In a drive to inoculate people against swine flu before winter, many European governments say they will fast-track the testing of a vaccine, arousing concern among some experts about safety and proper doses.
The European Medicines Agency, the EU's top drug regulatory body, is accelerating the approval process for swine flu vaccine, and countries such as Britain, Greece, France and Sweden say they'll start using the vaccine after it's greenlighted - possibly within weeks.

In an interview with The Associated Press, Dr. Keiji Fukuda, the World Health Organization's flu chief, warned about the potential dangers of untested vaccines, although he stopped short of criticizing Europe's approach outright.

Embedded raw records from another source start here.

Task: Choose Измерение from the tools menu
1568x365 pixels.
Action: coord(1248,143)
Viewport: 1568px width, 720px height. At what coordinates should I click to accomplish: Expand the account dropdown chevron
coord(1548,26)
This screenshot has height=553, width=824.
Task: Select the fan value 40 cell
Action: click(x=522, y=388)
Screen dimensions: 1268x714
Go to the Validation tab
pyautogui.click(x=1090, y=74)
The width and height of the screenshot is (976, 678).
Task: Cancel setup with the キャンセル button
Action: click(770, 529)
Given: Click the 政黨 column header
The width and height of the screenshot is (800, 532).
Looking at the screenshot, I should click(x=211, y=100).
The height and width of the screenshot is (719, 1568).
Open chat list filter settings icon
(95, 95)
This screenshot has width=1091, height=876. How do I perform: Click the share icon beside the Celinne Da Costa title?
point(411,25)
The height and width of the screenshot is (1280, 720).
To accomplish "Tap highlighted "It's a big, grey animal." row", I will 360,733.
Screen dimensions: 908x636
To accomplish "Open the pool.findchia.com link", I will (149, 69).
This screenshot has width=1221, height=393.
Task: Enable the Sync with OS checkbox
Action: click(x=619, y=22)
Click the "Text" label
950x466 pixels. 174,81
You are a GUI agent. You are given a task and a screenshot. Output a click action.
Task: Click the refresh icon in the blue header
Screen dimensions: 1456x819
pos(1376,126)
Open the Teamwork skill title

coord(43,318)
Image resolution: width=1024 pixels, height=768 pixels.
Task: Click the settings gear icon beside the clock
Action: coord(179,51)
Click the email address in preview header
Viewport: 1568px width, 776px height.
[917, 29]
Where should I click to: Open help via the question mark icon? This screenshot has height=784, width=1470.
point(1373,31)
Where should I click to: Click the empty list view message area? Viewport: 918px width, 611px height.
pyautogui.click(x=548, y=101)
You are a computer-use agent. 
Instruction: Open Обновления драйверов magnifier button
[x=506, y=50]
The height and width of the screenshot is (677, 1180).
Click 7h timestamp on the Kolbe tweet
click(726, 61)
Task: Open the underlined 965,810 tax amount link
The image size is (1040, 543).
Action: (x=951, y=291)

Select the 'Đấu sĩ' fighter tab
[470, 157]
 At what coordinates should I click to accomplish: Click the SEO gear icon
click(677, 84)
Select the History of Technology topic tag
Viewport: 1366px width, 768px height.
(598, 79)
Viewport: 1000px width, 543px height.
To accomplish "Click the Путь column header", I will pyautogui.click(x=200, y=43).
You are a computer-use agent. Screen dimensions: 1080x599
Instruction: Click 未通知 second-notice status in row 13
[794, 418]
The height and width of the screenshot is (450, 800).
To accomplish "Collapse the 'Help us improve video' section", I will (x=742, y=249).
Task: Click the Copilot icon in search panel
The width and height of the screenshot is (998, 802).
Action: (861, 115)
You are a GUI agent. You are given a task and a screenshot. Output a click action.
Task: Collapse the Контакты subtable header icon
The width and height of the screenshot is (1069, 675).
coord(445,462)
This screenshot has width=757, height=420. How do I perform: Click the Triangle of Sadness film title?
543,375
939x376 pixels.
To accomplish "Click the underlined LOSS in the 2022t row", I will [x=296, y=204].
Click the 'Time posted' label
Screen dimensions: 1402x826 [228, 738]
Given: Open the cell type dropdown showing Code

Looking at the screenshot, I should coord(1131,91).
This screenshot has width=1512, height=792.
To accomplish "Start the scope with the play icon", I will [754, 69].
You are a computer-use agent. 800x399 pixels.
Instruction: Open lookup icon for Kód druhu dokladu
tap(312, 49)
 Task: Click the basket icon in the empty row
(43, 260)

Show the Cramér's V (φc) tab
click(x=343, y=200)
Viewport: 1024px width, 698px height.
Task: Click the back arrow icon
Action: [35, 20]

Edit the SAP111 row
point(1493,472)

"One of the things which cannot be compromised is the safety of vaccines," he said Friday. "There are certain areas where you can make economies, perhaps, but certain areas where you simply do not try to make any economies."
The WHO's experts are assured; that the pandemic of a swine flu will touch all countries of the world is only a matter of time.
At the same time the first tests of a new vaccine against a swine flu on volunteers have begin in Australia on Wednesday, on July, 22nd. As the representative of Australian pharmaceutical company CSL Ltd informs, 240 volunteers from 18 till 64 years were recruited to testing.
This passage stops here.